PT. Sapta Sarana Abadi Pengolahan Limbah B3 Ponggok Blitar Diduga Melanggar SOP Perijinan

Sabtu, 24 April 2021 01:56 WIB
Reporter : YantoSetaiwan

Blitar, AbdirakyatNews – Dugaan adanya pabrik pengolahan limbah B3 di Dusun Banaran, Desa Maliran, Kecamatan Ponggok, Kabupaten Blitar, yang notabenya banyak mengandung unsur asam dan beracun jenis Sludge sangatlah berbahaya perlu teliti dan di perhatikan dengan seksama, karena akibat dampak dari pengolahan limbah tersebut sangat berpengaruh pada kesehatan dan pencemaran sumber air di lingkungan sekitar.
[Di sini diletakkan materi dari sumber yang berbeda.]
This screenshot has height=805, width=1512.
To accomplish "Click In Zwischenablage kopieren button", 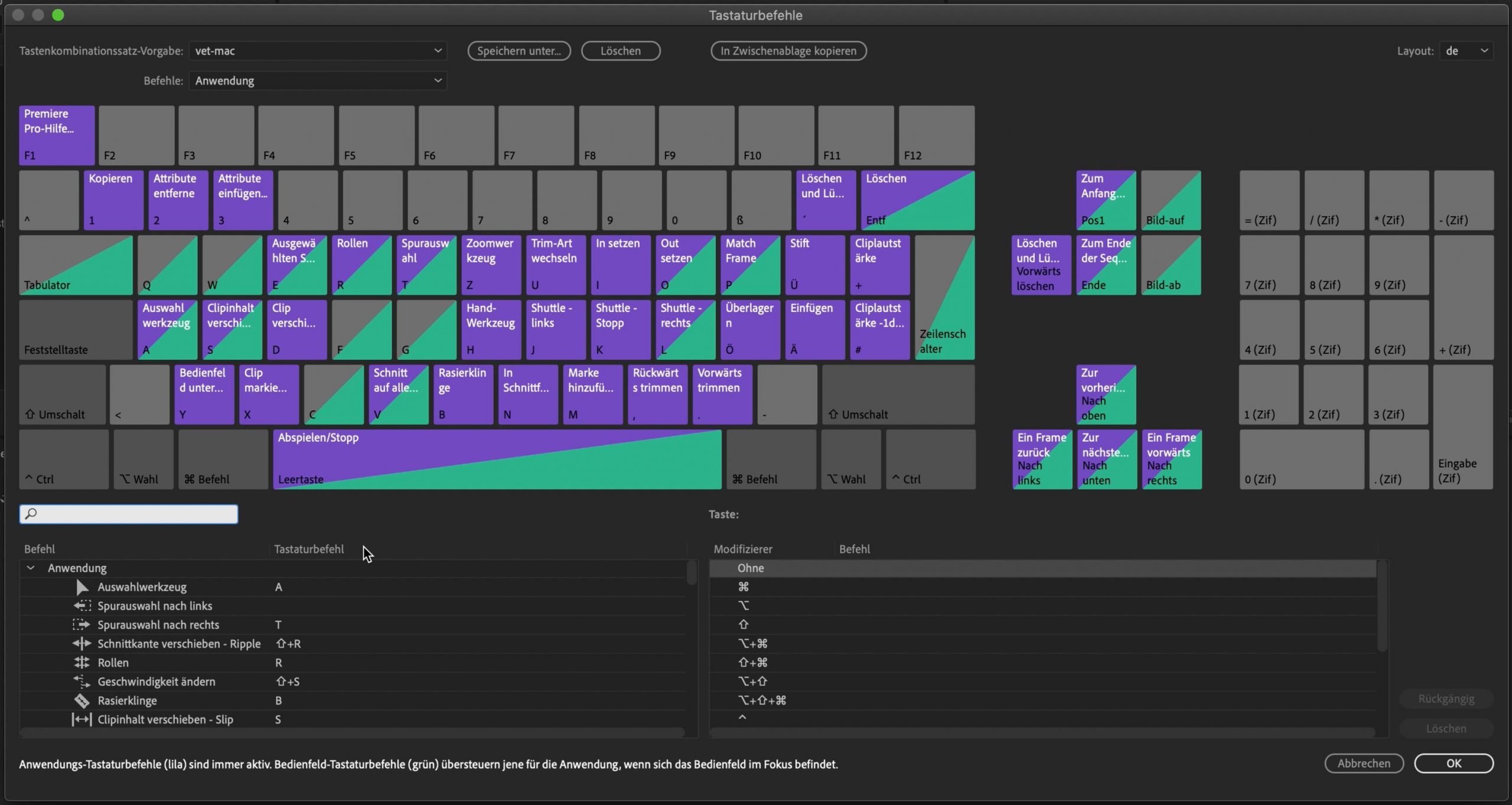I will [x=788, y=51].
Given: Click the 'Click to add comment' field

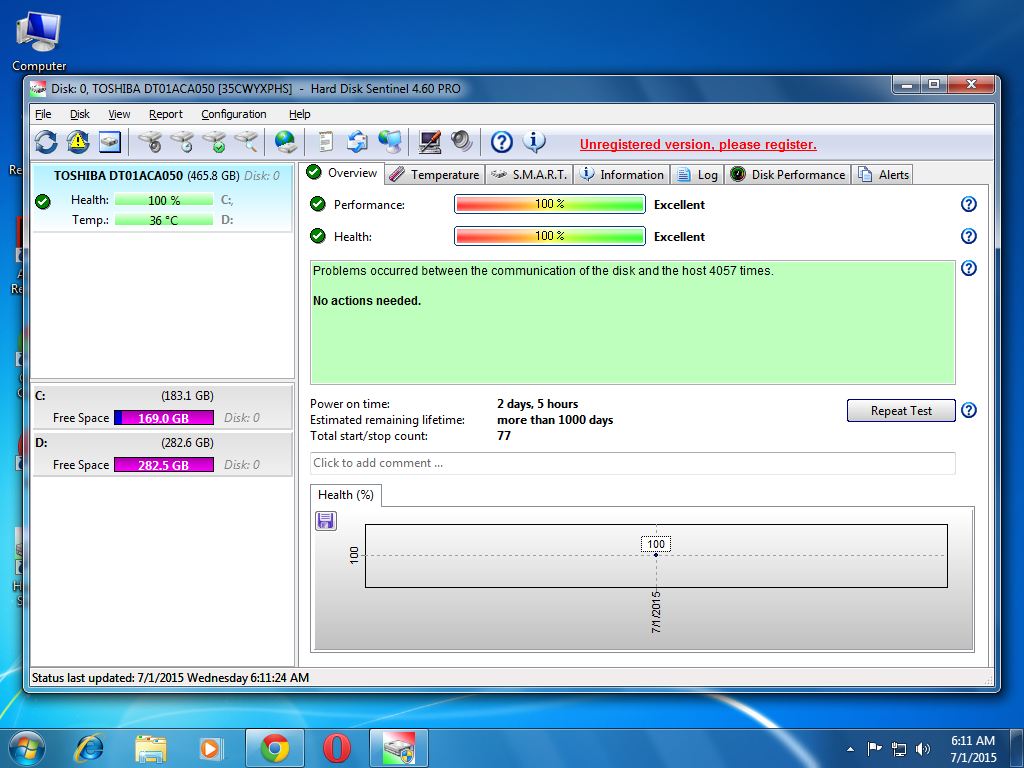Looking at the screenshot, I should tap(632, 463).
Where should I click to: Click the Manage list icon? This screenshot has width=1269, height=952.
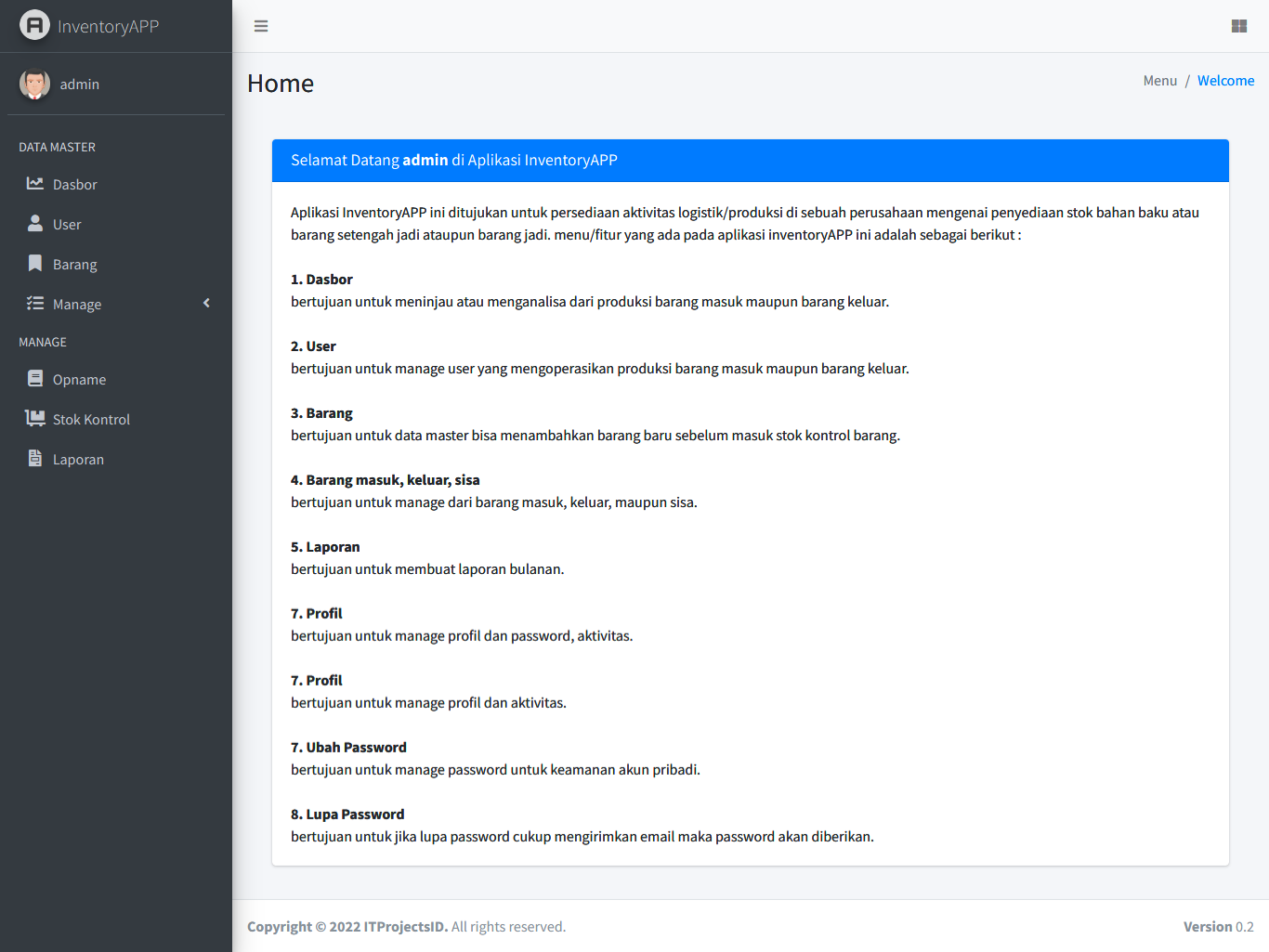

Gudang yang menampung serta mengolah limbah B3 jenis Sulge yang dikirim dari pabrik pakerin Mojokerto ,dan di angkut dengan dump truck berkapasitas muatan 7 sampai 8 Kubik tersebut diduga melanggar SOP perijinan.

Kamis (23/4/2021) saat awak media mencoba masuk ke gudang pabrik tersebut untuk mengkonfirmasi terkait perijinan, salah satu pegawai pabrik Adi Satria (29) menghalangi masuk karena di dalam sedang di lakukan pengerukan limbah B3 dari sebuah truck dengan Nomor Polisi (S 8850 UX).

“Mohon maaf mas kami tidak ijinkan masuk karena ini sesuai perintah pimpinan, memang benar yang ada di dalam dump truck tersebut limbah B3 yang akan di olah menjadi tray tempat telur ,dan limbah tersebut Di kirim dari pabrik pakerin yang ada di wilayah Mojokerto,”ujarnya.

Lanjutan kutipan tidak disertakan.